A shriek pierces the air and our gazes dart to the street. The vampires are crying out in hungry, needing to feed.
“Shouldn’t you be hiding out with the rest of the Day Takers?” I flip the stake in my hand and slide it in the back pocket of my jeans. “Or do you have a death wish?”
He winks at me and backs toward the road. “I was just seeing if you’d made any progress with the whole slaying thing.” His dark eyes wander to the top of the stairs where I lost the vampire. “Looks like I owe Emmy a shot of amortire.”
Amortire is the Day Taker’s “special” medicine. It’s a numbing solution they take to block out their cravings, but honestly I think they use it more for recreational purposes than anything—just like they do with most things.
“You were placing bets on me.” I stomp after him, past the fires, and dip into the shadows of the cars.
“Hey.” He grins through the night, his long legs stretching as he steps gracefully over the dented hood of a small car. “I was betting you’d be kicking ass.”
“Sorry to disappoint you.” I hop over the hood of a car and slip clumsily onto the ground.

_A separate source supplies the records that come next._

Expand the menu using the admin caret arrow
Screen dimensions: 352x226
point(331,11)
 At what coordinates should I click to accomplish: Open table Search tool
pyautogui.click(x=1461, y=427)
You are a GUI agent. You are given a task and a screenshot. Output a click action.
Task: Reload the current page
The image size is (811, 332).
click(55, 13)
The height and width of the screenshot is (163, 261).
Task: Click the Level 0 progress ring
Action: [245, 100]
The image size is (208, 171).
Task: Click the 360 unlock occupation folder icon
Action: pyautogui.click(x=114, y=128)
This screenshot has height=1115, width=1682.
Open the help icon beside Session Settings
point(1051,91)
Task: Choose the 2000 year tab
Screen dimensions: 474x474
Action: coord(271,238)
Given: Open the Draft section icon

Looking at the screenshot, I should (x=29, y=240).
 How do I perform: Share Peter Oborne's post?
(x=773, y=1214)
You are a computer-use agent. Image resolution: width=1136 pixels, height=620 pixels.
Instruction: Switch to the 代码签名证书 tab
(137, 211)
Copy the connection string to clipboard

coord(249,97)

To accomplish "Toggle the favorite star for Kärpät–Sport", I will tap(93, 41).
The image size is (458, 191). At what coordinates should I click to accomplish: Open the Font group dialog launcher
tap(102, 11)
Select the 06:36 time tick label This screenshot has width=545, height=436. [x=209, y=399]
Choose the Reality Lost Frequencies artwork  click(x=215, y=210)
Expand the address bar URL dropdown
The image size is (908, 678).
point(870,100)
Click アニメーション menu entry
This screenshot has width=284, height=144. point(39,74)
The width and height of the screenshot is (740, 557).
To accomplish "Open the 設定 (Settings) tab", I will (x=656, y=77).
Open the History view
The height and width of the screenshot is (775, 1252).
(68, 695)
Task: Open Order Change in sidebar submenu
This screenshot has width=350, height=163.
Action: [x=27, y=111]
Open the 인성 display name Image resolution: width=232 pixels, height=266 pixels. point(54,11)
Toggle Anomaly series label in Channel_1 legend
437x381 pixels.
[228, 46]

“Take the medicine, Kayla,” he calls out, barely a silhouette anymore. The rain lets up, and the sky calms down. “You’ll never be able to pull anything off if you don’t.”
I stop in the center of the street, listening to the vampires shrieks rattle against the building’s walls as they hide from me—the one and only person they want nothing to do with.
It hasn’t been that long since I left Aiden and the others, but it feels like an eternity. I don’t regret my decision to leave. Not yet, anyway. If it turns out Emmy can’t extract my memories, then I might be kicking my own butt.
I sigh and head down the street. I can’t see Sylas anymore, but I don’t care. I know where I’m going; to a place where I feel just as uncomfortable as I did in The Colony.
I take my time lollygagging along the curb of the street, my boots grazing against the broken pieces of concrete. My hand moves for my knife as I spot a vampire crawling from the shadows, fangs drooling, its skinless fingers clawing at the sidewalk. I pause and take a step back, knocking my hip into a bumper.
“What on earth?” I squint through the dark at two outlines of pale white figures with feathery white hair and flawless skin.
Highers.
Chapter 2
I stand in the middle of the street blinking my eyes over and over again, but the Highers stay. Their pale figures are blinding against the blackness of night. Sharp howls of the vampires’ cries shake the city as they flee for their lives.
But why? Because of the Highers?
The Highers follow after a vampire, exchanging words with each other. I can’t hear what they’re saying. But I want to. I inch forward, ducking low toward the ground, and strain to listen. They look like they’re searching for something—or someone. The taller Higher steps beneath the glow of the fires always burning in the streets and his pale eyes are recognizable.
“Gabrielle,” I breathe.
Gabrielle snatches the vampire by the neck and raises it up to him. The vampire’s legs flail as it struggles to escape. Fangs ascend from Gabrielle’s lips and he tips his head back, his body trembling with desire. His head snaps down and he sinks teeth into the vampire’s decaying flesh. There’s a burning hunger in Gabrielle’s pale eyes, one he’s desperate to get rid of.